PROBLEM TO SOLVE:
Put every line of the data below into a Markdown table with a column named Row for the row number and a column named Line for the line, skipping blank lines. Leave the pictures out of the answer.

(Dataset records)

====================

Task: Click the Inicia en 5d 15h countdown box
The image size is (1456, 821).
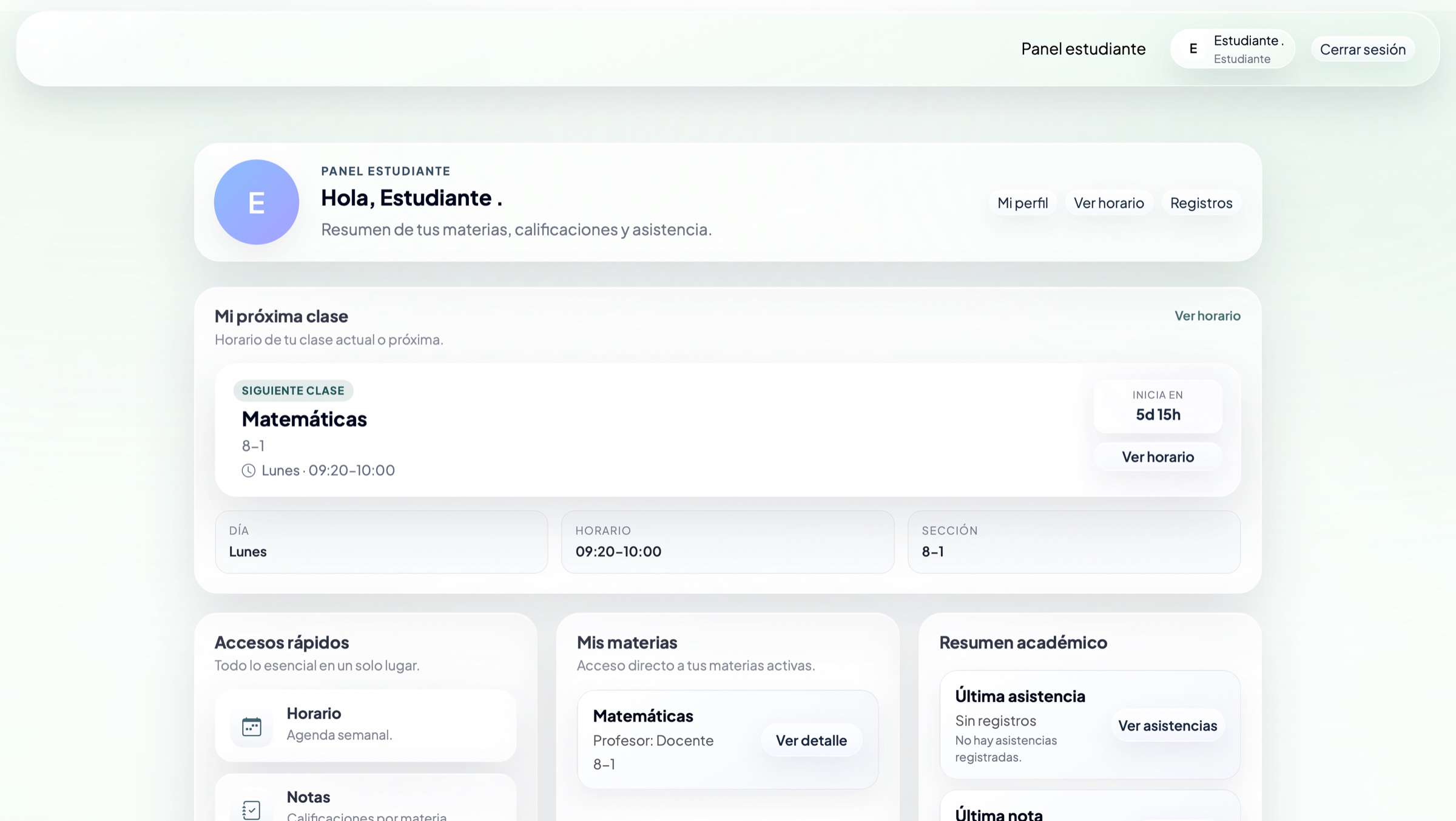Action: (1158, 406)
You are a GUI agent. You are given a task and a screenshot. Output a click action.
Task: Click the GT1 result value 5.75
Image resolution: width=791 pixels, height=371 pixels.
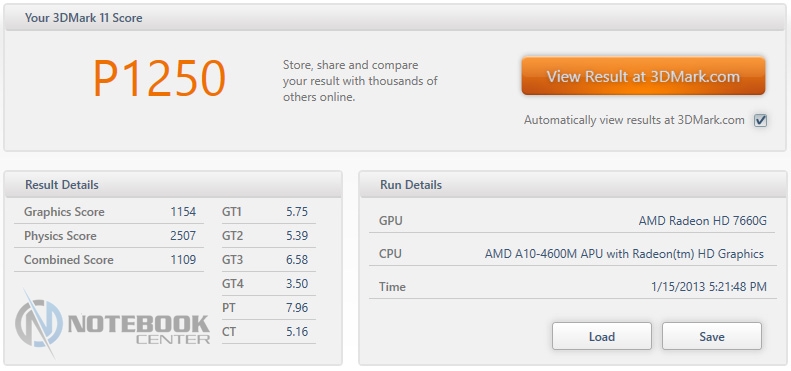(x=297, y=212)
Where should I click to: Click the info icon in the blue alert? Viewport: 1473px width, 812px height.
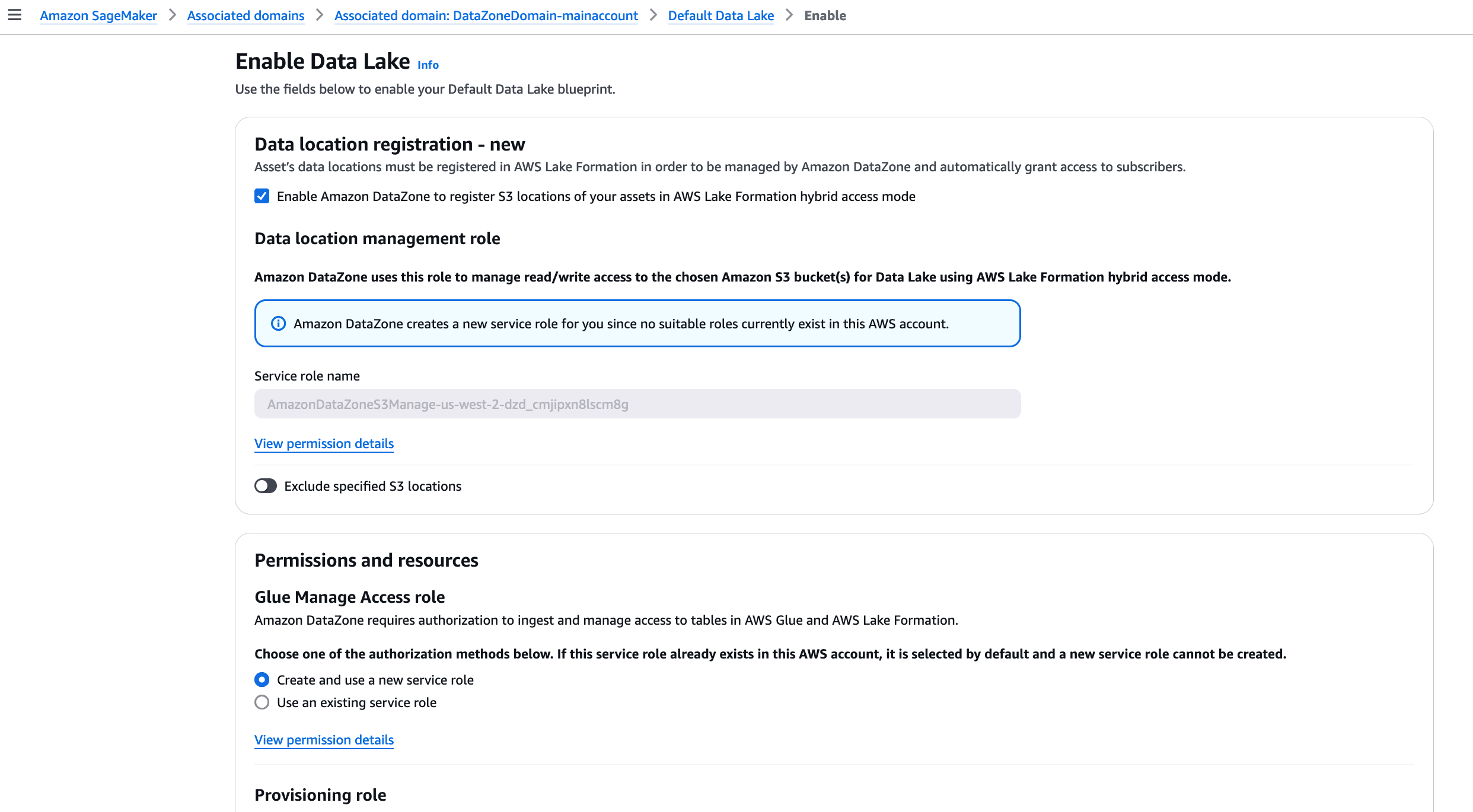click(x=278, y=324)
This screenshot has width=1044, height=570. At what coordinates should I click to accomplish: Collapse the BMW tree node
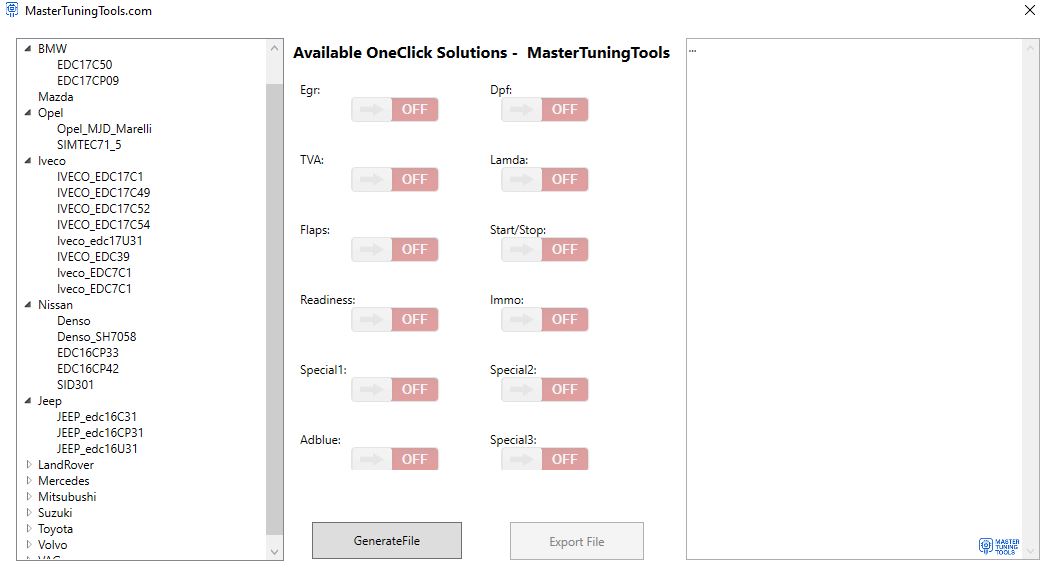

====================

SOLUTION:
| Row | Line |
|---|---|
| 1 | Task: Click the Inicia en 5d 15h countdown box |
| 2 | The image size is (1456, 821). |
| 3 | Action: (1158, 406) |
| 4 | You are a GUI agent. You are given a task and a screenshot. Output a click action. |
| 5 | Task: Click the GT1 result value 5.75 |
| 6 | Image resolution: width=791 pixels, height=371 pixels. |
| 7 | (x=297, y=212) |
| 8 | Where should I click to: Click the info icon in the blue alert? Viewport: 1473px width, 812px height. |
| 9 | click(x=278, y=324) |
| 10 | This screenshot has width=1044, height=570. At what coordinates should I click to accomplish: Collapse the BMW tree node |